Since the South Carolina Supreme Court held in Media General Communications, Inc. v. South Carolina Department of Revenue, 694 S.E.2d 525 (S.C. 2010), that the Department of Revenue (“Department”) had the authority to allow companies to file a combined unitary return (in that case the companies wanted to file on a combined basis), the Department has been attempting to forcibly combine taxpayers with their affiliates and usually with all of the companies included in the federal consolidated return. Fortunately, the Legislature has now severely limited the Department’s ability to force combined returns.
The legislation (S298), which was modeled on similar legislation in North Carolina, was unanimously passed by both the Senate and House and signed into law by the Governor on March 11, 2024. It provides that the Department may only force a corporate taxpayer to file a combined unitary return if (1) the Department finds that the taxpayer’s intercompany transactions either (a) lack economic substance or (b) are not at fair market value and (2) the Department is unable to properly determine the taxpayer’s income attributable to the State through adding back, eliminating, or otherwise adjusting the intercompany transactions.
A transaction has economic substance if the transaction (1) has one or more reasonable business purposes other than the creation of state income tax benefits and (2) has economic effect beyond the creation of state income tax benefits. An affiliated group’s having centralized cash management specifically does not constitute evidence of an absence of economic substance.
In determining whether transactions between affiliates are not at fair market value, the Department is required to apply the standards contained in the regulations adopted under Internal Revenue Code Section 482. This will likely increase the use of transfer pricing studies in South Carolina.
Significantly, the legislation applies to all open periods except for assessments under review by the Administrative Law Court, the Court of Appeals, or the Supreme Court as of the date of the Governor’s approval. This should be helpful to many taxpayers.
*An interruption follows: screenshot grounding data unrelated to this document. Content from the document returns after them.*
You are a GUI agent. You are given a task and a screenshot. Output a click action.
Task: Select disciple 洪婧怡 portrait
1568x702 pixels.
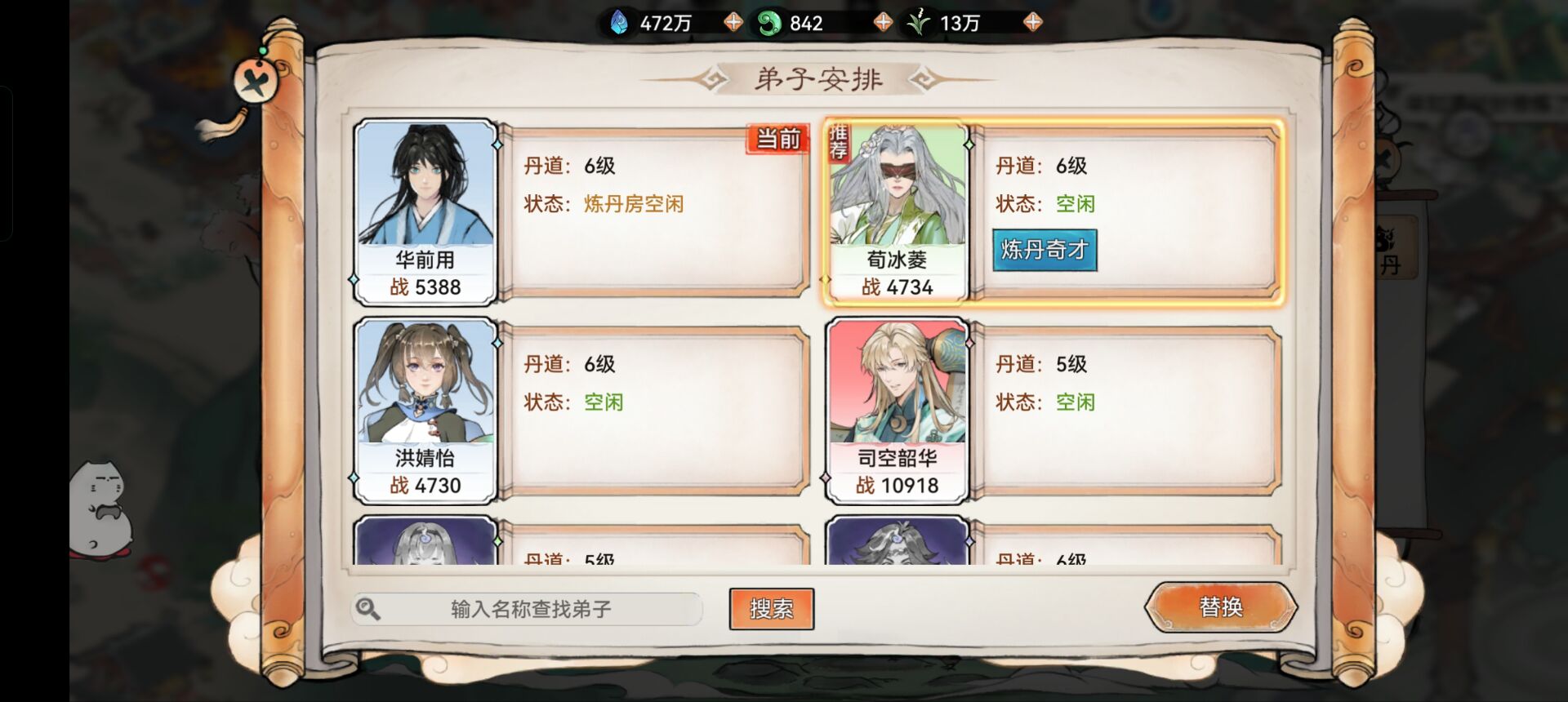(425, 411)
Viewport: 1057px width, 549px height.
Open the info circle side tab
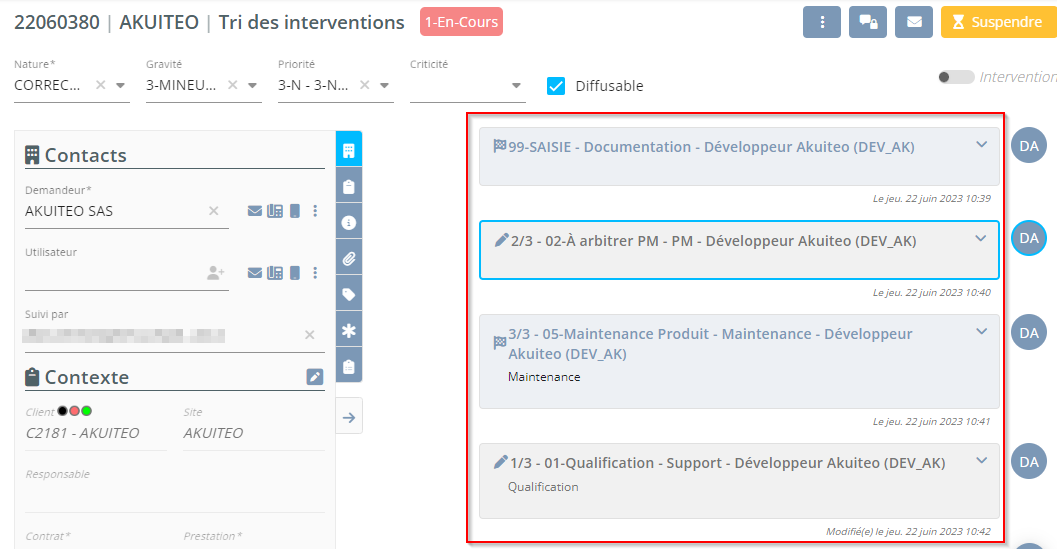click(x=349, y=222)
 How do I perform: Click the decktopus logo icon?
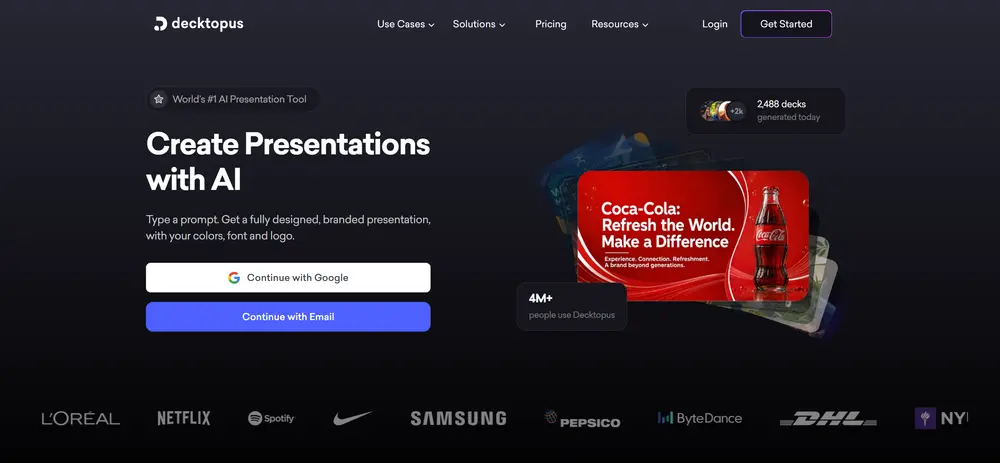pos(160,24)
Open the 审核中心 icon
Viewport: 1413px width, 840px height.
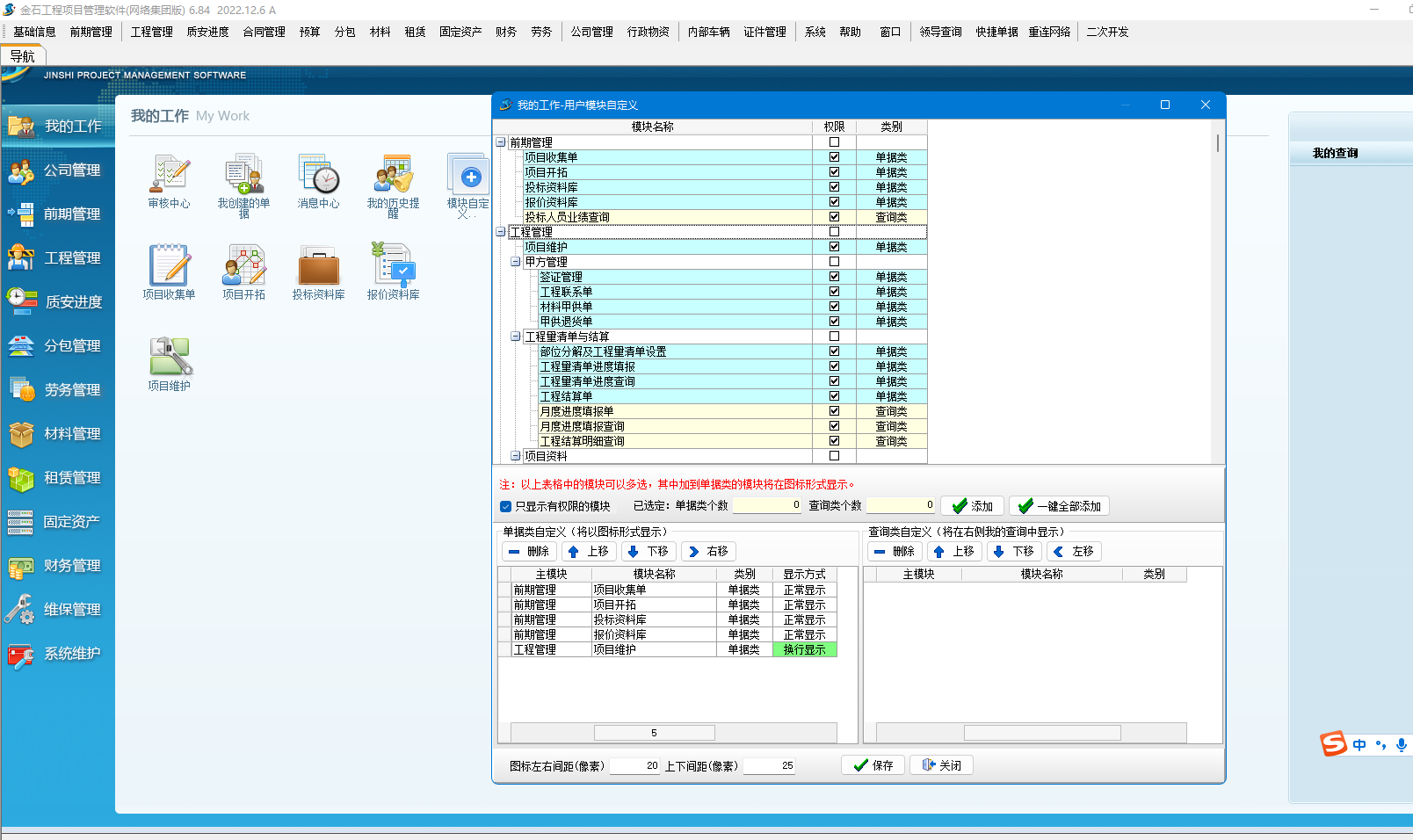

The cynical among us had often wondered whether the reason the Department stipulated in Media General that the standard method of apportionment did not fairly represent the taxpayer’s income in South Carolina, and that a combined return did fairly represent the taxpayer’s income in the State, was to obtain the right to force other taxpayers to file combined returns. The recent legislation will now prevent (or at least severely limit) such actions in the future.